Founded in 1769, Dartmouth is a member of the Ivy League and consistently ranks among the world’s greatest academic institutions. It has forged a singular identity for combining its deep commitment to outstanding undergraduate liberal arts and graduate education with distinguished research and scholarship in the Arts and Sciences and its four leading graduate schools.
The college offers more than 50 programs through the Geisel School of Medicine, the nation’s fourth-oldest medical school, Thayer School of Engineering, one of the nation’s first professional schools of engineering, and the Tuck School of Business, the world’s first graduate school of management. It is also the first school in the world to offer a graduate degree in health care delivery science.

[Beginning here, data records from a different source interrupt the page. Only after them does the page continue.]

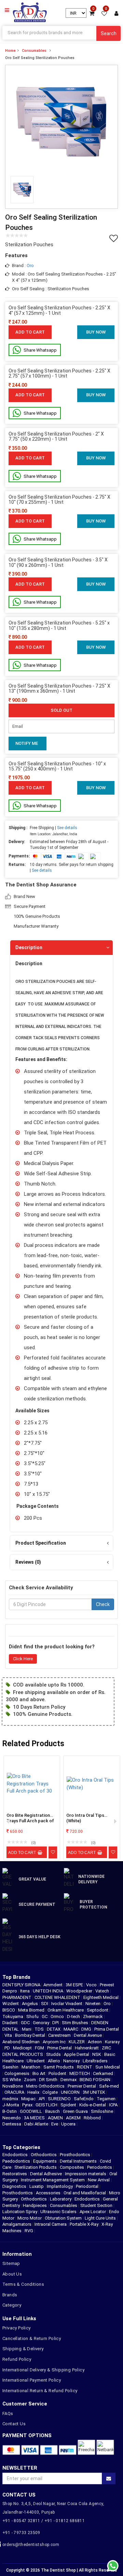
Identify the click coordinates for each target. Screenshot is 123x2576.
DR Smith (48, 2079)
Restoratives (14, 2173)
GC (45, 2016)
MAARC (71, 2029)
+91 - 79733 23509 (21, 2532)
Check (103, 1604)
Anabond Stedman (21, 2041)
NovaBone (13, 2086)
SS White (12, 2079)
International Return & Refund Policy (39, 2390)
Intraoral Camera (51, 2224)
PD (7, 2047)
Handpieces (35, 2205)
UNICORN (71, 2092)
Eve (55, 2123)
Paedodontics (16, 2161)
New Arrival (99, 2179)
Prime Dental (60, 2047)
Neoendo (12, 2117)
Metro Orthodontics (46, 2086)
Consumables (34, 50)
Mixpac (29, 2098)
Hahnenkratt (87, 2047)
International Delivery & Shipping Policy (43, 2369)
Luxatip (36, 2186)
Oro (30, 265)
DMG (86, 2029)
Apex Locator (93, 2211)
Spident (68, 2104)
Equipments (45, 2161)
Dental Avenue (88, 2035)
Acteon (95, 2041)
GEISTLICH (47, 2104)
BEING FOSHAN (95, 2079)
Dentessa (12, 2123)
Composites (72, 2167)
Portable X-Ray (84, 2224)
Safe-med (109, 2086)
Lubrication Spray (19, 2211)
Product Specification (40, 1543)
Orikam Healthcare (66, 2010)
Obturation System (63, 2218)
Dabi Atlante (36, 2123)
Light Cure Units (100, 2218)
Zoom (30, 2079)
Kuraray (112, 2041)
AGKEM (74, 2117)
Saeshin (10, 2067)
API (42, 2098)
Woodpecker (79, 1990)
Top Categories (21, 2147)
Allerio (54, 2060)
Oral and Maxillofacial (85, 2192)
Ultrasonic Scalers (58, 2211)
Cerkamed (103, 2073)
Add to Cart (30, 332)
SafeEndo (84, 2098)
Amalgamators (16, 2224)
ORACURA (14, 2092)
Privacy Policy (16, 2327)
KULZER (77, 2041)
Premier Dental (82, 2086)
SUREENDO (60, 2098)
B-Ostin (10, 2111)
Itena (25, 1990)
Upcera (69, 2123)
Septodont (98, 2010)
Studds (54, 2054)
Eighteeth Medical (101, 1997)
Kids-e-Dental (93, 2104)
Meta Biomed (31, 2010)
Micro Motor (29, 2218)
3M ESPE (75, 1984)
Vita (8, 2035)
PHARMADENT (17, 1997)
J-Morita (11, 2104)
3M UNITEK (94, 2092)
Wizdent (11, 2003)
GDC (26, 2022)
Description (28, 947)
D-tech (74, 2016)
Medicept (23, 2047)
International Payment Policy (31, 2380)
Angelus (30, 2003)
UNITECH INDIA (48, 1990)
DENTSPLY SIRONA (21, 1984)
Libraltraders (96, 2060)
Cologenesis (17, 2073)
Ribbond (93, 2117)
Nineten (93, 2003)
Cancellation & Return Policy (31, 2338)
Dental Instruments (78, 2161)
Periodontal (87, 2186)
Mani (27, 2029)
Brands (9, 2294)
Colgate (50, 2092)
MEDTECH (80, 2073)
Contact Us (14, 2423)
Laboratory (60, 2199)
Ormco (58, 2016)
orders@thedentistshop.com (30, 2544)
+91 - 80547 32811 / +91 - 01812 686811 (43, 2520)
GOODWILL (31, 2111)
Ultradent (36, 2060)
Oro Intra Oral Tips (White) (85, 1818)
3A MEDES (35, 2117)
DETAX (54, 2029)
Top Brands (16, 1977)
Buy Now (96, 332)
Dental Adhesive (46, 2173)
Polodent (58, 2073)
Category (11, 2305)
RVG (29, 2230)
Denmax (69, 2079)
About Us (12, 2274)
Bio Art (39, 2073)
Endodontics (15, 2154)
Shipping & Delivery (23, 2348)
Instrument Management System (53, 2179)
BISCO (9, 2010)
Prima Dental (106, 2029)
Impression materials (85, 2173)
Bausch (53, 2111)
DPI (56, 2022)
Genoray (41, 2022)
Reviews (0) (28, 1562)
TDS (40, 2029)
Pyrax (27, 2104)
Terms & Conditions (23, 2284)
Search (109, 33)
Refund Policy (16, 2359)
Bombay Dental (30, 2035)
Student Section (96, 2205)
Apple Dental (77, 2054)
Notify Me (26, 743)
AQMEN (56, 2117)
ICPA (114, 2104)
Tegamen (107, 2098)
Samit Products (59, 2067)
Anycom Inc (55, 2041)
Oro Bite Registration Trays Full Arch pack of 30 (30, 1818)
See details (67, 827)
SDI (45, 2003)
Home (10, 50)
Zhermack (93, 2016)
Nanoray (72, 2060)
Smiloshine (102, 2111)
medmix (10, 2098)
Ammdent (53, 1984)
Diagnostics (14, 2186)
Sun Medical (107, 2067)
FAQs (7, 2413)
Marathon (31, 2067)
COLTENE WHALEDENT (58, 1997)
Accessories (48, 2192)
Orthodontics (44, 2154)
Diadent (10, 2022)
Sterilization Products (35, 2167)
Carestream (60, 2035)
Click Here (23, 1658)
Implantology (60, 2186)
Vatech (102, 1990)
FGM (40, 2047)
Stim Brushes (75, 2022)
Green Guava (76, 2111)
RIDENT (85, 2067)
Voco (92, 1984)
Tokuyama (13, 2016)
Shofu (33, 2016)
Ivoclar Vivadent (67, 2003)
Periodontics (99, 2167)
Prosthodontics (75, 2154)
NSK (97, 2054)
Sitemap (11, 2263)
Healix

Creativity is at the heart of a Dartmouth education. The thriving campus arts district unites the Hopkins Center for the Arts, the Hood Museum of Art, and the Black Family Visual Arts Center. One of the nation’s foremost campus-based arts centers, the “Hop” annually presents a broad array of world-class music, dance, theater, and film programs, as well as more than 100 performances, including those by students.
Nearly 25 percent of students participate in intercollegiate athletics. Dartmouth offers 35 intercollegiate varsity sports (18 women’s, 16 men’s, one coed) at the NCAA Division I level, and 35 club sports. Including intramural sports, more than three-quarters of Dartmouth undergraduates participate in some form of athletics.
Dartmouth is located at picturesque 269-acre campus on the banks of the Connecticut River, which divides New Hampshire and Vermont. The College’s natural beauty was not lost on President Dwight D. Eisenhower, who visited in 1953 and remarked, “This is what a college should look like.”